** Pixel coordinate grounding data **
>>>
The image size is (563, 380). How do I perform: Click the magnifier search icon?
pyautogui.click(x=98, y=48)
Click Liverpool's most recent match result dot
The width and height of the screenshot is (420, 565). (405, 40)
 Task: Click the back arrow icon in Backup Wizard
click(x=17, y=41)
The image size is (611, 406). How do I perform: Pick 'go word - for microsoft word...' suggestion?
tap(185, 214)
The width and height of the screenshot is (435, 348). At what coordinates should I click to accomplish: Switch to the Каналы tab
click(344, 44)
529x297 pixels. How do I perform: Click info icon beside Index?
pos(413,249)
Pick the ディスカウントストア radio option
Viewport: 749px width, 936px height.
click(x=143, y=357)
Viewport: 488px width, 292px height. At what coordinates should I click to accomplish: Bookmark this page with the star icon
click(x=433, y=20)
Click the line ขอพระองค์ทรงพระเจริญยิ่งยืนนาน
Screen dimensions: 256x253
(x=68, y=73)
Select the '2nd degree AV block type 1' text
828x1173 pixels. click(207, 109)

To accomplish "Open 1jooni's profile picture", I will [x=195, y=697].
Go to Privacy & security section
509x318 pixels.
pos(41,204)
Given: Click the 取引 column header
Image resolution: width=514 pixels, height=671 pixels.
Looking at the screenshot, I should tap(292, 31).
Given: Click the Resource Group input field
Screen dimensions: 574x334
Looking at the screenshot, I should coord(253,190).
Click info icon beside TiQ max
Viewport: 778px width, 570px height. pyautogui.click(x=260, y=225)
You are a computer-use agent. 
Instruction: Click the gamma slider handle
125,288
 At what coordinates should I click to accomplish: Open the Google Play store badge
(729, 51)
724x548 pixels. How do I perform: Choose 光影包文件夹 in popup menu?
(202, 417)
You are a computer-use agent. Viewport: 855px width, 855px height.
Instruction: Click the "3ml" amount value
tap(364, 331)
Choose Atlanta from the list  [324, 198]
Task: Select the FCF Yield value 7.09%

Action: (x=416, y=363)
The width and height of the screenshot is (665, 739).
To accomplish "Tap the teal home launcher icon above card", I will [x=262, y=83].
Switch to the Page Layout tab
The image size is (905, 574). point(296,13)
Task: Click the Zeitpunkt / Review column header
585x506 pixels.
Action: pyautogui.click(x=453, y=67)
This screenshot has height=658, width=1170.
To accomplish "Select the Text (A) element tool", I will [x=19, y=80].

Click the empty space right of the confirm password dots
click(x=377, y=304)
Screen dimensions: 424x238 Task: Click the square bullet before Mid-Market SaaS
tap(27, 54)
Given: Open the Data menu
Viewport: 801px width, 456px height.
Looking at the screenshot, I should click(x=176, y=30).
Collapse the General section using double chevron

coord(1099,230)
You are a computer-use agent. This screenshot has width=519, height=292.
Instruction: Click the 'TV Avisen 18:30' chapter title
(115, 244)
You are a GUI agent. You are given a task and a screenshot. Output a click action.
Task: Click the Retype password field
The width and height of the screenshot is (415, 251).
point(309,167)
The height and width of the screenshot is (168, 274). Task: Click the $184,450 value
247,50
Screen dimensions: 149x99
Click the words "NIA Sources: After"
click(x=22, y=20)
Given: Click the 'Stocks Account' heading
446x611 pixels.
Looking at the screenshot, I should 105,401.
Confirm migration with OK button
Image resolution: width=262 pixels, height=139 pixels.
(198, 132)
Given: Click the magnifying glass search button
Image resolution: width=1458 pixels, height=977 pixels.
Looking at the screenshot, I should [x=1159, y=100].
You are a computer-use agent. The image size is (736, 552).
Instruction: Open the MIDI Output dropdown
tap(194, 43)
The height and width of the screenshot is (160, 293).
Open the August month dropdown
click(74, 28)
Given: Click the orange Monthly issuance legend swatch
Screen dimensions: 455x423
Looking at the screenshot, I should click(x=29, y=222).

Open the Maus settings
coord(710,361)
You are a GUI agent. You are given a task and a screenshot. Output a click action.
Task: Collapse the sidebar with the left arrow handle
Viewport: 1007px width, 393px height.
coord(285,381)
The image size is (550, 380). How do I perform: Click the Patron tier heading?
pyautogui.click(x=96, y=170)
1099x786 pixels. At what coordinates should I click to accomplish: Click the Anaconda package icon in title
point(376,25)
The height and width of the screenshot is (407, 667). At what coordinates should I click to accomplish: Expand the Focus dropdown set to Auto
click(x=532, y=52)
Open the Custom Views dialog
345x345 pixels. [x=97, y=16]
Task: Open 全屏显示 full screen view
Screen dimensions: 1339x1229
<<<
** Assigned task **
From the first line to the last, retype the data exactly.

** Output of the exercise **
The image size is (563, 380). How do I perform: Click the magnifier search icon?
pyautogui.click(x=98, y=48)
Click Liverpool's most recent match result dot
The width and height of the screenshot is (420, 565). (405, 40)
 Task: Click the back arrow icon in Backup Wizard
click(x=17, y=41)
The image size is (611, 406). How do I perform: Pick 'go word - for microsoft word...' suggestion?
tap(185, 214)
The width and height of the screenshot is (435, 348). At what coordinates should I click to accomplish: Switch to the Каналы tab
click(344, 44)
529x297 pixels. How do I perform: Click info icon beside Index?
pos(413,249)
Pick the ディスカウントストア radio option
Viewport: 749px width, 936px height.
click(x=143, y=357)
Viewport: 488px width, 292px height. At what coordinates should I click to accomplish: Bookmark this page with the star icon
click(x=433, y=20)
Click the line ขอพระองค์ทรงพระเจริญยิ่งยืนนาน
Screen dimensions: 256x253
(x=68, y=73)
Select the '2nd degree AV block type 1' text
828x1173 pixels. click(207, 109)

To accomplish "Open 1jooni's profile picture", I will [x=195, y=697].
Go to Privacy & security section
509x318 pixels.
pos(41,204)
Given: Click the 取引 column header
Image resolution: width=514 pixels, height=671 pixels.
Looking at the screenshot, I should tap(292, 31).
Given: Click the Resource Group input field
Screen dimensions: 574x334
Looking at the screenshot, I should coord(253,190).
Click info icon beside TiQ max
Viewport: 778px width, 570px height. pyautogui.click(x=260, y=225)
You are a computer-use agent. 
Instruction: Click the gamma slider handle
125,288
 At what coordinates should I click to accomplish: Open the Google Play store badge
(729, 51)
724x548 pixels. How do I perform: Choose 光影包文件夹 in popup menu?
(202, 417)
You are a computer-use agent. Viewport: 855px width, 855px height.
Instruction: Click the "3ml" amount value
tap(364, 331)
Choose Atlanta from the list  [324, 198]
Task: Select the FCF Yield value 7.09%

Action: (x=416, y=363)
The width and height of the screenshot is (665, 739).
To accomplish "Tap the teal home launcher icon above card", I will [x=262, y=83].
Switch to the Page Layout tab
The image size is (905, 574). point(296,13)
Task: Click the Zeitpunkt / Review column header
585x506 pixels.
Action: pyautogui.click(x=453, y=67)
This screenshot has height=658, width=1170.
To accomplish "Select the Text (A) element tool", I will [x=19, y=80].

Click the empty space right of the confirm password dots
click(x=377, y=304)
Screen dimensions: 424x238 Task: Click the square bullet before Mid-Market SaaS
tap(27, 54)
Given: Open the Data menu
Viewport: 801px width, 456px height.
Looking at the screenshot, I should click(x=176, y=30).
Collapse the General section using double chevron

coord(1099,230)
You are a computer-use agent. This screenshot has width=519, height=292.
Instruction: Click the 'TV Avisen 18:30' chapter title
(115, 244)
You are a GUI agent. You are given a task and a screenshot. Output a click action.
Task: Click the Retype password field
The width and height of the screenshot is (415, 251).
point(309,167)
The height and width of the screenshot is (168, 274). Task: Click the $184,450 value
247,50
Screen dimensions: 149x99
Click the words "NIA Sources: After"
click(x=22, y=20)
Given: Click the 'Stocks Account' heading
446x611 pixels.
Looking at the screenshot, I should 105,401.
Confirm migration with OK button
Image resolution: width=262 pixels, height=139 pixels.
(198, 132)
Given: Click the magnifying glass search button
Image resolution: width=1458 pixels, height=977 pixels.
Looking at the screenshot, I should [x=1159, y=100].
You are a computer-use agent. The image size is (736, 552).
Instruction: Open the MIDI Output dropdown
tap(194, 43)
The height and width of the screenshot is (160, 293).
Open the August month dropdown
click(74, 28)
Given: Click the orange Monthly issuance legend swatch
Screen dimensions: 455x423
Looking at the screenshot, I should click(x=29, y=222).

Open the Maus settings
coord(710,361)
You are a GUI agent. You are given a task and a screenshot. Output a click action.
Task: Collapse the sidebar with the left arrow handle
Viewport: 1007px width, 393px height.
coord(285,381)
The image size is (550, 380). How do I perform: Click the Patron tier heading?
pyautogui.click(x=96, y=170)
1099x786 pixels. At what coordinates should I click to accomplish: Click the Anaconda package icon in title
point(376,25)
The height and width of the screenshot is (407, 667). At what coordinates should I click to accomplish: Expand the Focus dropdown set to Auto
click(x=532, y=52)
Open the Custom Views dialog
345x345 pixels. [x=97, y=16]
Task: Open 全屏显示 full screen view
Screen dimensions: 1339x1229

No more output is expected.